The records below are to be restated word for word, with every picture left out.

:::

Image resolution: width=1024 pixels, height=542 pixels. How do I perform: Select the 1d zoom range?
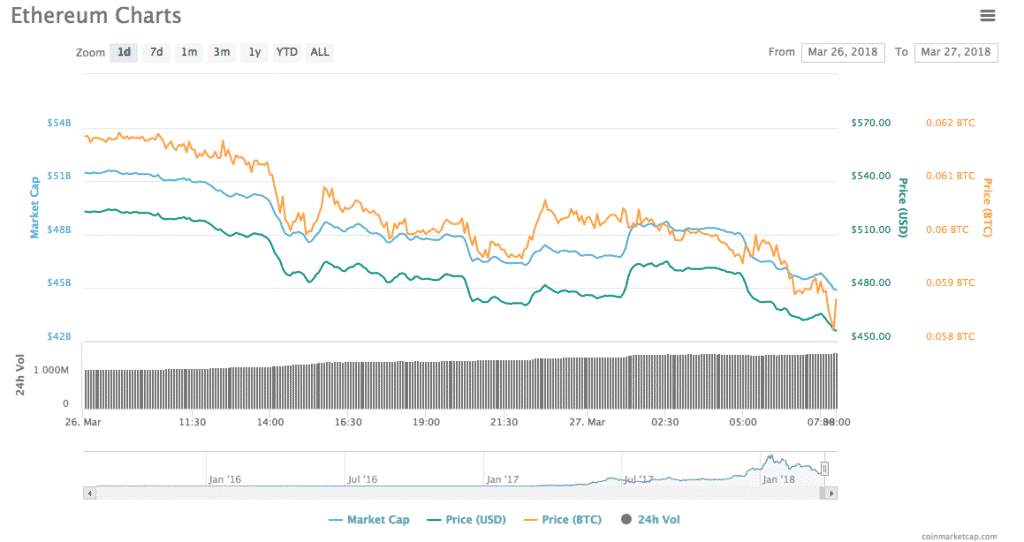[124, 52]
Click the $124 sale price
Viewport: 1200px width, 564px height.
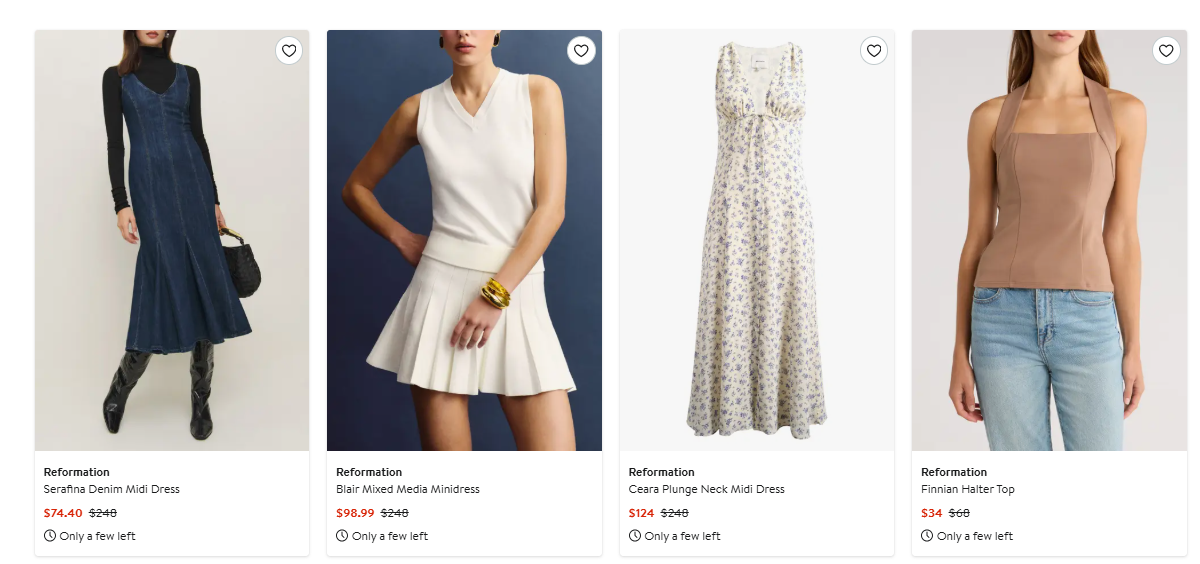(x=641, y=513)
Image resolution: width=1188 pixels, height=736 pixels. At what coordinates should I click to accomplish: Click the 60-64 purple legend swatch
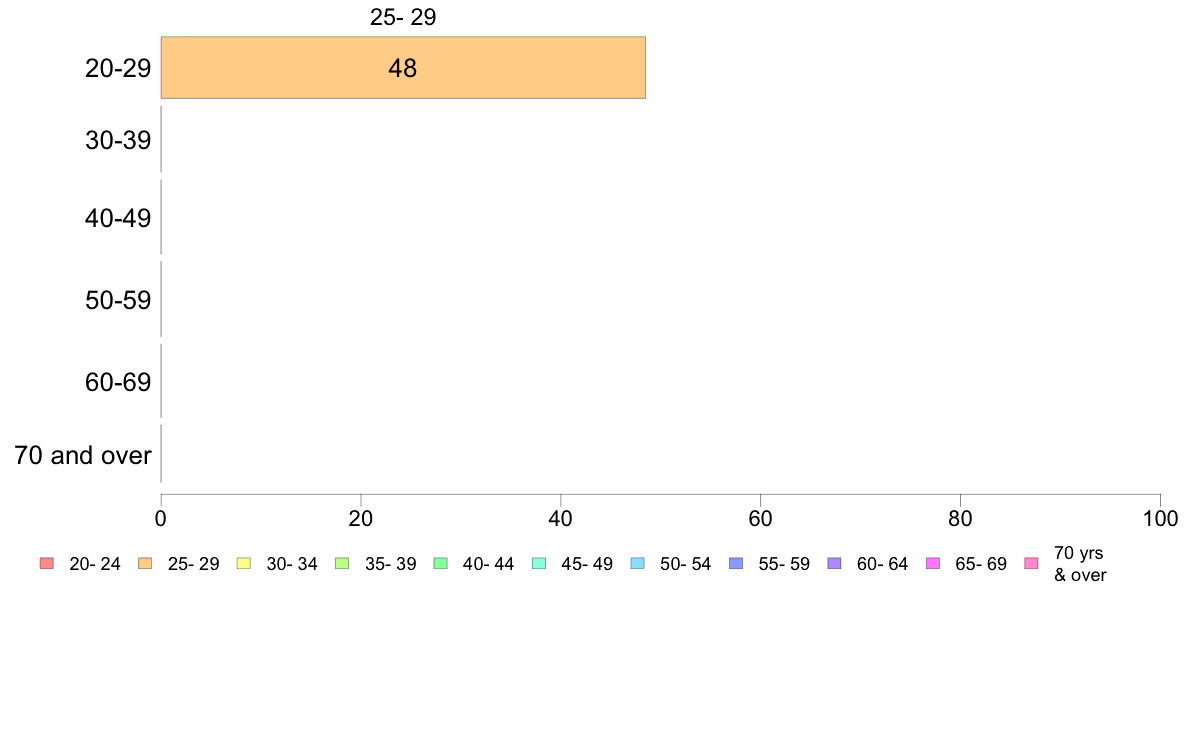[834, 563]
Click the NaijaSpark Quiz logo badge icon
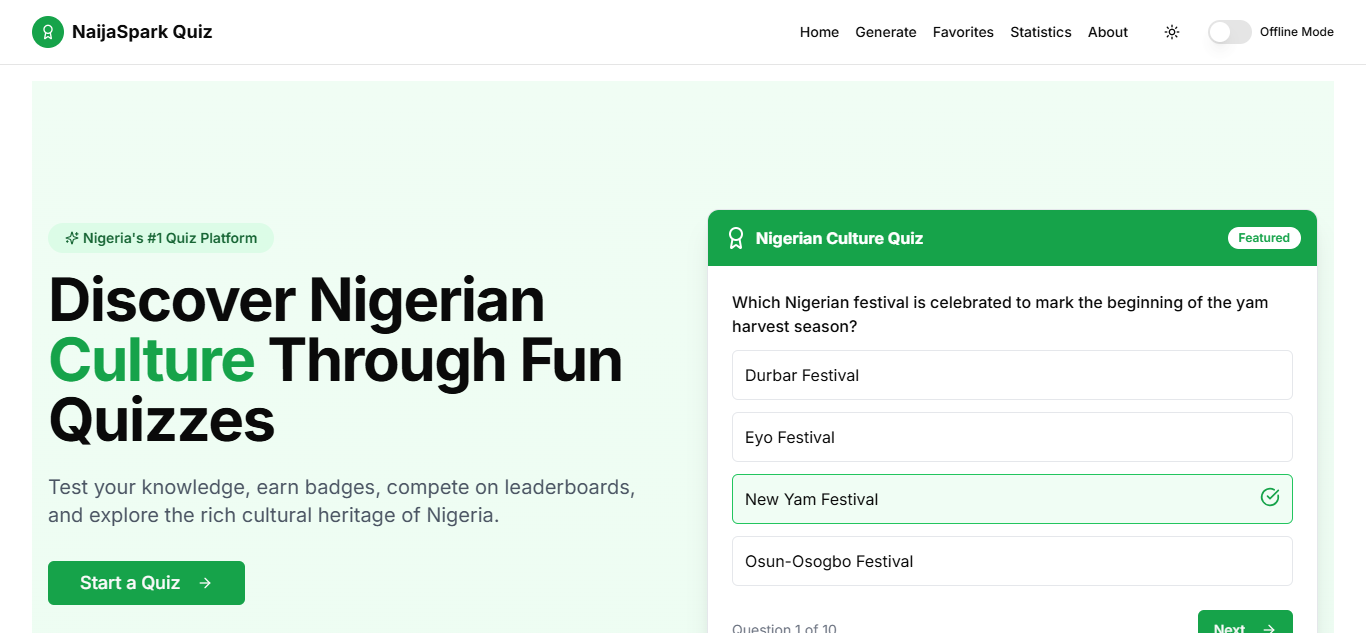1366x633 pixels. [48, 32]
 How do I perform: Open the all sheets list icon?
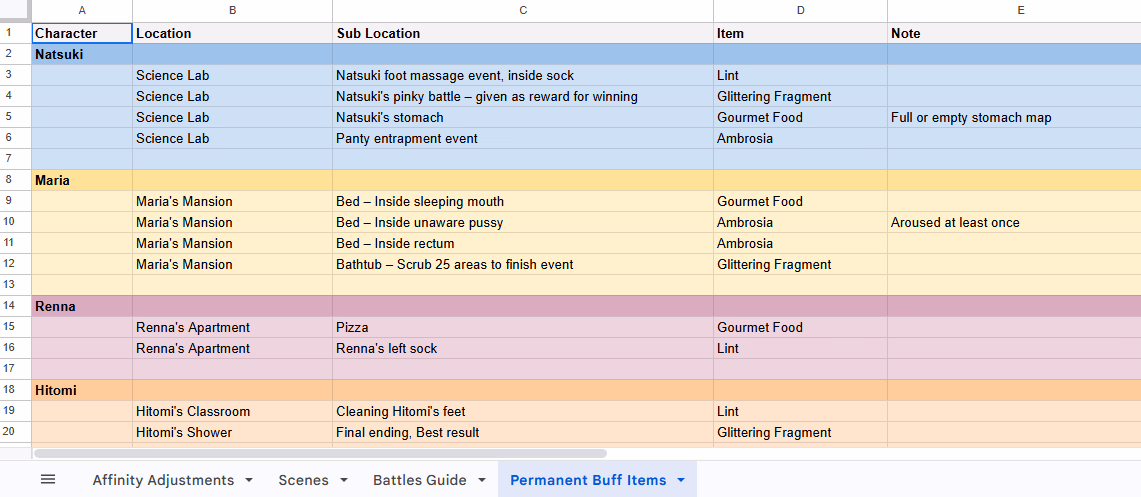click(48, 480)
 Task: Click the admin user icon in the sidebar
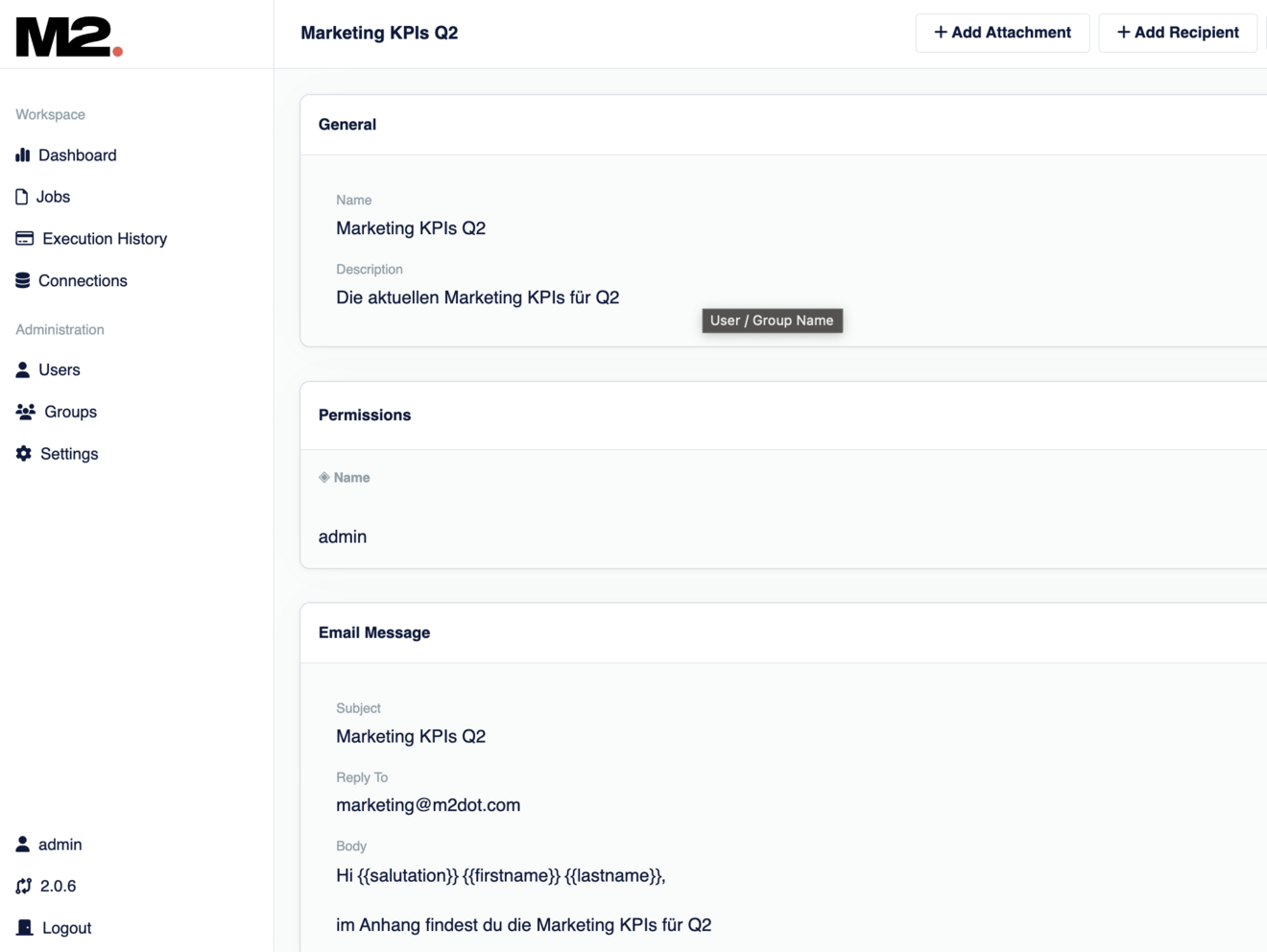click(22, 844)
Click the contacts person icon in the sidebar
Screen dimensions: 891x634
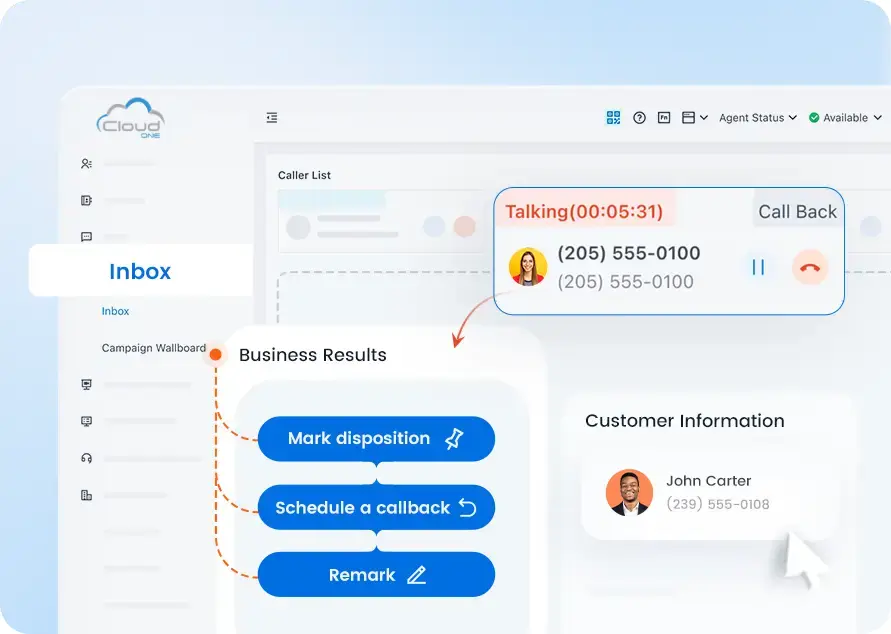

:::

§ **Exercise response**:
Image resolution: width=1024 pixels, height=542 pixels. How do I perform: Select the 1d zoom range?
[124, 52]
Click the $124 sale price
Viewport: 1200px width, 564px height.
(x=641, y=513)
Image resolution: width=1188 pixels, height=736 pixels. At what coordinates should I click to accomplish: Click the 60-64 purple legend swatch
[834, 563]
Click the NaijaSpark Quiz logo badge icon
1366x633 pixels. [48, 32]
 How do I perform: Open the all sheets list icon?
click(48, 480)
 Task: Click the admin user icon in the sidebar
click(22, 844)
Click the contacts person icon in the sidebar
Screen dimensions: 891x634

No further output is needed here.